Qual è il ‘limite’?
«Molte cose non potrò esprimerle con l’intensità che vorrei, perché il dolore prostra, vuota, abbrutisce, distrugge, come dell’acido solforico versato sull’anima» scriveva Carlo Emilio Gadda nel “Giornale di guerra e di prigionia”. Lo scrittore di “Quer pasticciaccio brutto de via Merulana” partì volontario arruolandosi nel Regio esercito, dove fu inquadrato come sottotenente della seconda sezione dell’89º reparto mitragliatrici del 5º reggimento alpini, venendo dislocato nelle zone arretrate del fronte sull’Adamello e sulle alture vicentine. L’ultimo lavoro di Gianni Amelio, Campo di battaglia, tra gli italiani in concorso all’81esima Mostra Internazionale d’Arte Cinematografica di Venezia, fa venire in mente alcuni autori di quegli anni, compresi alcuni versi di Ungaretti (in più il film è liberamente ispirato a “La sfida” di Carlo Patriarca, edizioni Beatbestseller).
Ci si sta avviando alla conclusione della Prima Guerra Mondiale. Due ufficiali medici, amici d’infanzia lavorano nello stesso ospedale militare, dove ogni giorno arrivano dal fronte i feriti più gravi. Stefano Zorzi (Gabriel Montesi), di famiglia altoborghese, con un padre che sogna per lui un avvenire in politica, è ossessionato da alcune idee anche molto rigide («il primo autolesionista lo dovevamo giustiziare sul posto», asserisce), da un senso del dovere per cui lo spettatore (e non solo) si interroga quale sia il limite. Giulio Farradi (Alessandro Borghi), apparentemente più comprensivo e tollerante, non si trova a proprio agio alla vista del sangue, è più portato verso la ricerca e questa sua attitudine tornerà utile nel corso della storia. Sin da subito si intuisce un approccio differente verso il malato. Chi arriva, infatti, può essersi davvero fatto male sul campo o, pur di non continuare a combattere, essersi procurato autonomamente le ferite. Mente qualcosa di strano accade in questi stanzoni, arriva Anna (Federica Rosellini), che nasconde qualcosa di irrisolto – un po’ come ognuno di loro – ed è amica dei due ufficiali (Stefano di grado superiore a Giulio). Campo di battaglia mostra, con una cura anche nella resa fotografica (Luan Amelio Ujkaj) e nella ricostruzione degli spazi (scenografia Beatrice Scarpato, arredamento Lia Canino), quale fosse la condizione di chi ‘sopravvive’ al conflitto in campo sia dal punto di vista dei soldati (con provenienze regionali differenti, idee di dedizione che possono essere messe in discussione) che di Stefano, Giulio e Anna. Con la vicenda di quest’ultima, si riconosce la difficoltà di una donna nel farsi rispettare e prendere in considerazione (lavora come volontaria per la Croce Rossa) e ci si riconosce negli interrogativi che si pone (la Rosellini è espressiva anche nei silenzi, brava nel rendere i conflitti interiori e il mutamento del suo personaggio).

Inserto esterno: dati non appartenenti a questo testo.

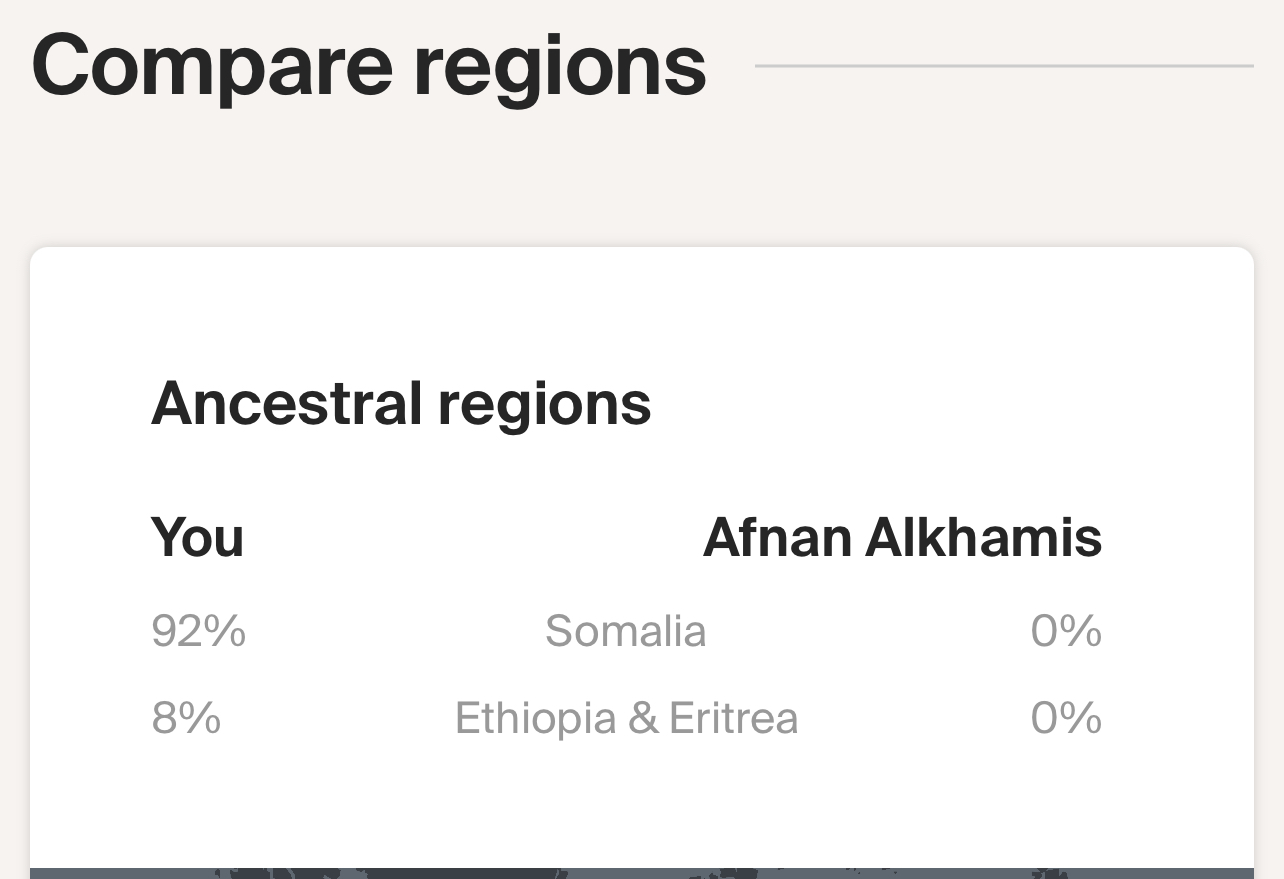Click the You column header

Sul fronte di guerra, proprio verso la fine del conflitto, si diffonde una specie di infezione che colpisce più delle armi nemiche, estendendosi senza controllo. Unendo varie prospettive, il lungometraggio induce a riflettere su come il ‘campo di battaglia’ possa essere sì fisicamente in guerra, ma anche diventarlo un posto in montagna dove ci si dovrebbe curare, a cui si aggiungono quello tra gli esseri umani e interiore.
«O ferito laggiù nel valloncello,/tanto invocasti/ se tre compagni interi/ cadder per te che quasi più non eri./ Tra melma e sangue/ tronco senza gambe/ e il tuo lamento ancora,/ pietà di noi rimasti/ a rantolarci e non ha fine l’ora,/affretta l’agonia,/ tu puoi finire,/ e nel conforto ti sia/ nella demenza che non sa impazzire,/ mentre sosta il momento/ il sonno sul cervello,/ lasciaci in silenzio/ grazie, fratello» “Viatico” di Clemente Rebora.